» **Your assignment**:
Below this line is a set of entries; quote exactly the lines from the line that contains "This screenshot has height=940, width=1157." to the line that contains "Task: Click the Auftragnehmer section heading", both lines included.

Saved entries
--- START ---
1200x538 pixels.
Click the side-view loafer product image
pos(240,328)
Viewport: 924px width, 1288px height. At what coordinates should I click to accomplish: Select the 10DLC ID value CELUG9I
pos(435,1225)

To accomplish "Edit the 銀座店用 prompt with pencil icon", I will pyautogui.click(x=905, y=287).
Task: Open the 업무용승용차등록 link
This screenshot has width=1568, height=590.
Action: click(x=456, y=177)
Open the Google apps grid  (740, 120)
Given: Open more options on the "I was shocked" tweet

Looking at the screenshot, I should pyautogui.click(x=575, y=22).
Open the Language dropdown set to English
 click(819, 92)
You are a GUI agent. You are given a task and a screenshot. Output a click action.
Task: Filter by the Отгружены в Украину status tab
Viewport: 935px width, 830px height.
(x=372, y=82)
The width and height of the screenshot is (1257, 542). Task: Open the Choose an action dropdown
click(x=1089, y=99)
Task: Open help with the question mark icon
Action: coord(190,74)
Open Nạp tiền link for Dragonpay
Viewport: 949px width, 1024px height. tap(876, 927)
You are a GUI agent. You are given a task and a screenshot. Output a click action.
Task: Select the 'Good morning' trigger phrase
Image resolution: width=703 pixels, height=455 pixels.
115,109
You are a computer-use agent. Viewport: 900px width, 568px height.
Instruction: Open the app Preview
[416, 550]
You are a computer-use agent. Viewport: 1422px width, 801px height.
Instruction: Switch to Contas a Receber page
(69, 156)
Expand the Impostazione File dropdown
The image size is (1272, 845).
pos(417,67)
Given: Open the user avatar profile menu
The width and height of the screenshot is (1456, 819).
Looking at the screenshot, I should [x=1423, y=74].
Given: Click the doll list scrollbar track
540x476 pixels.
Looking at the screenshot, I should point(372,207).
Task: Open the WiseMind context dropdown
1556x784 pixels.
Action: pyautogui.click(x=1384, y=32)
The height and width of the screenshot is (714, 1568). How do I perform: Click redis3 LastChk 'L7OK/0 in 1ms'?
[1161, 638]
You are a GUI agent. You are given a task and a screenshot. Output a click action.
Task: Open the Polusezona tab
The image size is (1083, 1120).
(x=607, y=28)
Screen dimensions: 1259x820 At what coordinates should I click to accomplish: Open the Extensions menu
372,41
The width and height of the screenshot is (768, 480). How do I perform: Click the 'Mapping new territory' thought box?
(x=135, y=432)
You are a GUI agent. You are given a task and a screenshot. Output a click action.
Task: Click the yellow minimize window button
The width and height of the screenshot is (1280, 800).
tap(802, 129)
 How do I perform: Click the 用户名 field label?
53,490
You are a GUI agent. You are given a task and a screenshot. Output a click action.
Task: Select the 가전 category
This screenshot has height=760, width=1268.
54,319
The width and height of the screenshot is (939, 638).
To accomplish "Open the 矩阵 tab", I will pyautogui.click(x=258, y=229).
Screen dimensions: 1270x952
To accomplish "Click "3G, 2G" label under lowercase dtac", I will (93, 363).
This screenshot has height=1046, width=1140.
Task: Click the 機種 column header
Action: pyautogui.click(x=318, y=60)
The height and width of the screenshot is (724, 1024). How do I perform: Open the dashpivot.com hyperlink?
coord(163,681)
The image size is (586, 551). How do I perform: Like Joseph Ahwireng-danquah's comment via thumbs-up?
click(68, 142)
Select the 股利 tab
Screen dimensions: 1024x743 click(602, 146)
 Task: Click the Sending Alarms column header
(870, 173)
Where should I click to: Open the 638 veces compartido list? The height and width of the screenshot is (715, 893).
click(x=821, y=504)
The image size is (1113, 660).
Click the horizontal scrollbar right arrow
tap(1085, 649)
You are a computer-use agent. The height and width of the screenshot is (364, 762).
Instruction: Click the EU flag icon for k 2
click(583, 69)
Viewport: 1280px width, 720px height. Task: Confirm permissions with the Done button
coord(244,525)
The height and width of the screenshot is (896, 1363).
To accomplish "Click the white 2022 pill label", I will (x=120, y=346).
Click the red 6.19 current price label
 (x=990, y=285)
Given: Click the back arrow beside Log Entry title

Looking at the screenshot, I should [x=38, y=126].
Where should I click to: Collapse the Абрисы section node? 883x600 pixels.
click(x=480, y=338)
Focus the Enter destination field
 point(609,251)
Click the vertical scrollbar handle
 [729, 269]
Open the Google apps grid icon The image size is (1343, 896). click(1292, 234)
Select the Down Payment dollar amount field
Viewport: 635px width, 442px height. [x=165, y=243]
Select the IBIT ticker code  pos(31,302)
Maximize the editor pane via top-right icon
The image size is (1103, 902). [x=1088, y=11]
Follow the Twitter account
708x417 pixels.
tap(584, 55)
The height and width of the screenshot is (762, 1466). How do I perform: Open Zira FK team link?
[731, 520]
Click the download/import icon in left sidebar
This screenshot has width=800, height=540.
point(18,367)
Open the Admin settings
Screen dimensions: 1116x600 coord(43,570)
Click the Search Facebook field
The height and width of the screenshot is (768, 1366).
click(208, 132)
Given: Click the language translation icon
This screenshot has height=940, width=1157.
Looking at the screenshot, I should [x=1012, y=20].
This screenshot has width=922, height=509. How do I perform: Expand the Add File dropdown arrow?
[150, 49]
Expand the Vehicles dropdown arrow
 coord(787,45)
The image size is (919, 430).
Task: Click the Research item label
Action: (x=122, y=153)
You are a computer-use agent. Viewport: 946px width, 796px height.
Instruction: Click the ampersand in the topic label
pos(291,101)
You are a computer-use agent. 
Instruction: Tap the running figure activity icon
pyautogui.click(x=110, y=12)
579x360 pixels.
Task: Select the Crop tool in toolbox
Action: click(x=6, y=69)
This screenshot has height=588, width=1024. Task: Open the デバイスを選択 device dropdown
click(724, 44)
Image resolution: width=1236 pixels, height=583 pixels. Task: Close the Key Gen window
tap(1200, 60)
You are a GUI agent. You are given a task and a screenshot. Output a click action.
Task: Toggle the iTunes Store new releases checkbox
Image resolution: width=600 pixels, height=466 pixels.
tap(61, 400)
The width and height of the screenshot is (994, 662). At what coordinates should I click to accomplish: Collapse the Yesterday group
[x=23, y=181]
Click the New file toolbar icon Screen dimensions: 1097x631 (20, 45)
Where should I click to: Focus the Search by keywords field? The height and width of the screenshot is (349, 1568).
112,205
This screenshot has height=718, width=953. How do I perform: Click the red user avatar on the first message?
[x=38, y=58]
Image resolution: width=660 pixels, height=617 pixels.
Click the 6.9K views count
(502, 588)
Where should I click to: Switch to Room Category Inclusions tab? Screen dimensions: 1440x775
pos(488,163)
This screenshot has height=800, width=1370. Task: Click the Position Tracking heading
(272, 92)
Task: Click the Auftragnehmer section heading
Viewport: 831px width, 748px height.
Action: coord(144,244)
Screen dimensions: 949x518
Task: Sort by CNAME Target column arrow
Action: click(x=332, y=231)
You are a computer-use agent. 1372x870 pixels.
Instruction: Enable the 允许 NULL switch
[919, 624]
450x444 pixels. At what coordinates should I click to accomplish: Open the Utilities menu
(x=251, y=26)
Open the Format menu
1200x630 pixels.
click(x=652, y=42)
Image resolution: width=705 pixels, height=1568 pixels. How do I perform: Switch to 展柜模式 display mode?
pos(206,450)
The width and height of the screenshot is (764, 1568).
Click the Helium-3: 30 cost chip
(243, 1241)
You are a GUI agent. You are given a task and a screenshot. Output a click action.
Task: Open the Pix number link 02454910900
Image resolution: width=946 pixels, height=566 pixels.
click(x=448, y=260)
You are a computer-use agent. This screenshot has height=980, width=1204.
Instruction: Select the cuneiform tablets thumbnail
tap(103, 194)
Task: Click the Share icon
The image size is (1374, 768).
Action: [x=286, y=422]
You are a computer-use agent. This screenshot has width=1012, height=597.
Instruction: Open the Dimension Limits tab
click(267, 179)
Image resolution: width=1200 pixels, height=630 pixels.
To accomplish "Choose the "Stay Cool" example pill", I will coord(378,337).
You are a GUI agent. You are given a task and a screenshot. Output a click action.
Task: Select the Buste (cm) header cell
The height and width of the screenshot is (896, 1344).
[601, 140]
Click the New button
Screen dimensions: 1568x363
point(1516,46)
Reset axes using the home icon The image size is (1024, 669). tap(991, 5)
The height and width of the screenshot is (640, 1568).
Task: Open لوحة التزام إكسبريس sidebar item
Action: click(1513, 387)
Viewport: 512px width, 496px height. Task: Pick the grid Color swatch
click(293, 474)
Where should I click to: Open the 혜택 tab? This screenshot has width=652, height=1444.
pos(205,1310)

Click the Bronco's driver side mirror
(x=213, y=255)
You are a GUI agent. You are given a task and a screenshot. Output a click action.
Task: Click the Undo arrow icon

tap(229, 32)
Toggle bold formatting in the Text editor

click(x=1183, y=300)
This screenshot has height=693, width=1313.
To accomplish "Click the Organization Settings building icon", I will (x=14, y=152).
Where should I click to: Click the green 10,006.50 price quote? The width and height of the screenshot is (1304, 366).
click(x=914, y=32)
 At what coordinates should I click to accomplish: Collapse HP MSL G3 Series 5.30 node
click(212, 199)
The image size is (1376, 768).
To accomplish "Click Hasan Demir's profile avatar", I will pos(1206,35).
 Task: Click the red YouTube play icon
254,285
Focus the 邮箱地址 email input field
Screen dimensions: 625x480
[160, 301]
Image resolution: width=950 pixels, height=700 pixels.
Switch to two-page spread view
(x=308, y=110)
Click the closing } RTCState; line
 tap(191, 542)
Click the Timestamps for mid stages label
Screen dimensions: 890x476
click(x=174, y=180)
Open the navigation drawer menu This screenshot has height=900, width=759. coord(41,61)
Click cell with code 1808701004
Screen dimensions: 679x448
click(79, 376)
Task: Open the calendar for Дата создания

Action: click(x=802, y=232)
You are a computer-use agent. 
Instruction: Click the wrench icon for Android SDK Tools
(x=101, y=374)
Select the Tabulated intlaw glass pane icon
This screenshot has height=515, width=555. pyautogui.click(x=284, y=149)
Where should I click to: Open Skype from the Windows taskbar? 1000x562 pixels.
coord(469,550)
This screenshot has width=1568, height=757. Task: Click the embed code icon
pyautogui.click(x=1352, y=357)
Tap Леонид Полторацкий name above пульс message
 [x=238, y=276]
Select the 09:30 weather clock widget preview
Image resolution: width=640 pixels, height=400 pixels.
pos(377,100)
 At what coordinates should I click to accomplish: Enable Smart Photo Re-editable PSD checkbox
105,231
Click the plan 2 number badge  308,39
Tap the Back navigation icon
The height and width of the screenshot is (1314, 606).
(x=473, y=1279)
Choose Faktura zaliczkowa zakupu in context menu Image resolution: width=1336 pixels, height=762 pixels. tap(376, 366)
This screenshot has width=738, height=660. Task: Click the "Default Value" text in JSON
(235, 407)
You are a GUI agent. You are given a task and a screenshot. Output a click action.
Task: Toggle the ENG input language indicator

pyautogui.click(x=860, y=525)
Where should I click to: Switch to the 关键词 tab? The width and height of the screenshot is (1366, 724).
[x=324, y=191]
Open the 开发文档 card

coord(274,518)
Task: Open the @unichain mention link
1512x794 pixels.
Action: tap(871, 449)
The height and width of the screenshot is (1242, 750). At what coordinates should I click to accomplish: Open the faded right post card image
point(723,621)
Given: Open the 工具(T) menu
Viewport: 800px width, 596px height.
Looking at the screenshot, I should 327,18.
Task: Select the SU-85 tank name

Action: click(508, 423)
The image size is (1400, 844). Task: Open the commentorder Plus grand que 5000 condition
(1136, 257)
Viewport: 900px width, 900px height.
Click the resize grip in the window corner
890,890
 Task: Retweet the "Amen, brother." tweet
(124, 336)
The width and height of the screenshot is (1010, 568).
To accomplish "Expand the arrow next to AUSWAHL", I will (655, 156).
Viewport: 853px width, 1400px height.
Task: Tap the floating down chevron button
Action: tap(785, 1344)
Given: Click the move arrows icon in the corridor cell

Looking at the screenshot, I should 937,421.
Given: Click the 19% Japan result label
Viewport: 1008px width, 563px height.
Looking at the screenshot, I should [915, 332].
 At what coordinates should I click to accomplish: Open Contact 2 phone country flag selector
--- END ---
» **Task answer**:
This screenshot has height=940, width=1157.
Looking at the screenshot, I should [x=1012, y=20].
This screenshot has width=922, height=509. How do I perform: Expand the Add File dropdown arrow?
[150, 49]
Expand the Vehicles dropdown arrow
 coord(787,45)
The image size is (919, 430).
Task: Click the Research item label
Action: (x=122, y=153)
You are a computer-use agent. Viewport: 946px width, 796px height.
Instruction: Click the ampersand in the topic label
pos(291,101)
You are a computer-use agent. 
Instruction: Tap the running figure activity icon
pyautogui.click(x=110, y=12)
579x360 pixels.
Task: Select the Crop tool in toolbox
Action: click(x=6, y=69)
This screenshot has height=588, width=1024. Task: Open the デバイスを選択 device dropdown
click(724, 44)
Image resolution: width=1236 pixels, height=583 pixels. Task: Close the Key Gen window
tap(1200, 60)
You are a GUI agent. You are given a task and a screenshot. Output a click action.
Task: Toggle the iTunes Store new releases checkbox
Image resolution: width=600 pixels, height=466 pixels.
tap(61, 400)
The width and height of the screenshot is (994, 662). At what coordinates should I click to accomplish: Collapse the Yesterday group
[x=23, y=181]
Click the New file toolbar icon Screen dimensions: 1097x631 (20, 45)
Where should I click to: Focus the Search by keywords field? The height and width of the screenshot is (349, 1568).
112,205
This screenshot has height=718, width=953. How do I perform: Click the red user avatar on the first message?
[x=38, y=58]
Image resolution: width=660 pixels, height=617 pixels.
Click the 6.9K views count
(502, 588)
Where should I click to: Switch to Room Category Inclusions tab? Screen dimensions: 1440x775
pos(488,163)
This screenshot has height=800, width=1370. Task: Click the Position Tracking heading
(272, 92)
Task: Click the Auftragnehmer section heading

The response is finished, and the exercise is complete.